Electron Forge passes parameters to Electron Packager. It calls the output directory out instead of build. Electron Packager pulls modules from your node_modules directory and installs them into your application. As of this writing, there is an issue where the modules were not moved properly. This issue appears with the current version of npm and may be alleviated by the time you read these words. In the meantime, I found that it was easy to work around this issue by using Yarn instead of npm. Electron Forge adds a few fields to your package.json, so finds the field titled electron-PackagerConfig, and modify it to match this listing.

Listing 14.6. Using Yarn as your package manager: ./package.json

"electronPackagerConfig": {
  "packageManager": "yarn"
}

With this code in place, run yarn run package. Your application should build successfully. See figure 14.6. You may have noticed that Electron Forge adds a few other configuration fields to package.json. As I mentioned earlier, Electron Forge also assists with creating installers and publishing your application to the web. We cover those features in the upcoming chapters.
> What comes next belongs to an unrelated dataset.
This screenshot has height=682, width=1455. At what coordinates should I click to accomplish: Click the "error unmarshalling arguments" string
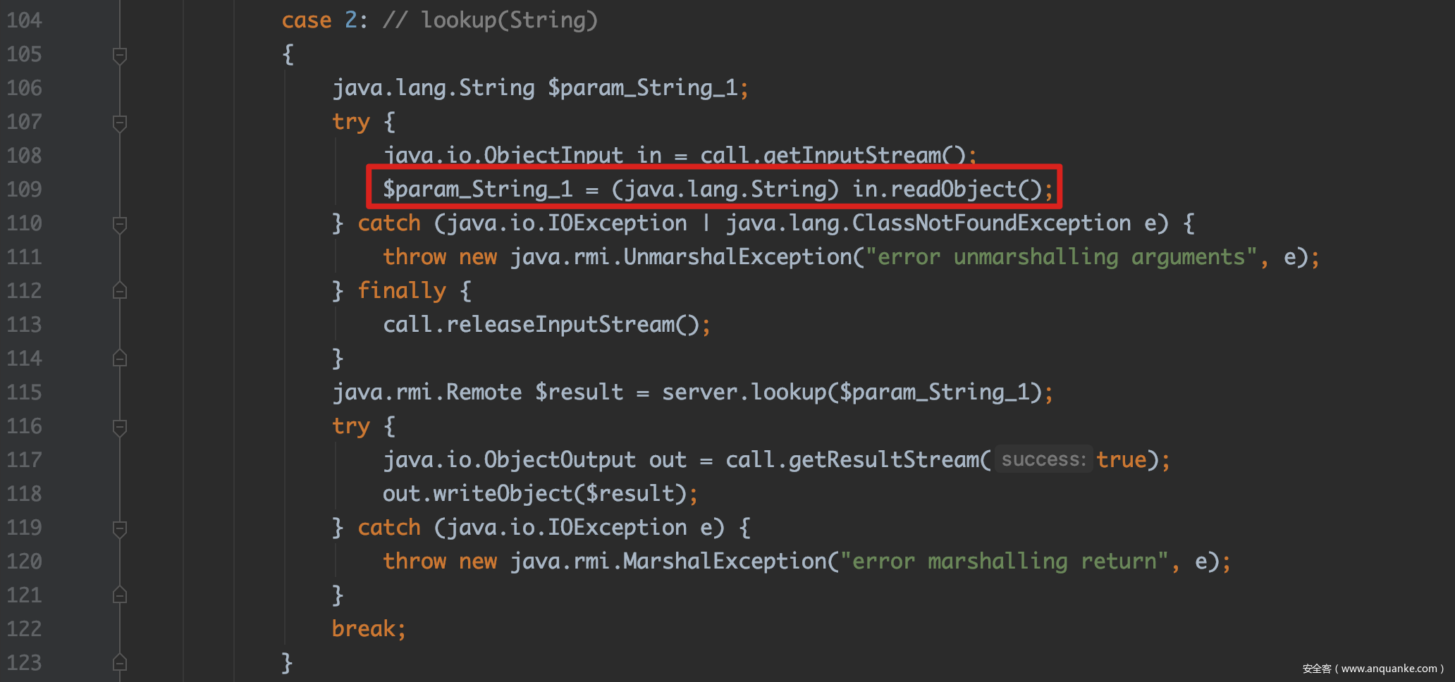tap(1062, 257)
Figure 14.6. Packaging an application with Electron Forge

With Electron Forge, everything is set up on your behalf. At this point, you probably fall into one of two categories: you’re either amazed by how much simpler Forge is compared to Packager, or you’re bewildered by all of the black magic. Those reactions are both fair and underscore some of the trade-offs made along the spectrum between convention and configuration. My hope is that by trying both, you’ll have a sense of which you prefer for your own applications.

Summary

• Electron Packager automates the otherwise manual and error-prone process of packaging an Electron application for distribution.
• The application should be packaged on each of the target platforms to which you wish to distribute.
• Setting the productName key in the package.json instructs Electron Packager to use a custom name that supports spaces and capitalization.
• Electron Packager accepts an --icon flag and allows you to define a custom icon for your application.
• Asar is an archive format used by Electron applications that concatenates files and allows random access to a specific file in the archive.
• Electron Forge can be used as a boilerplate for new Electron projects. It can also be used to facilitate building applications that rely on electron-compile.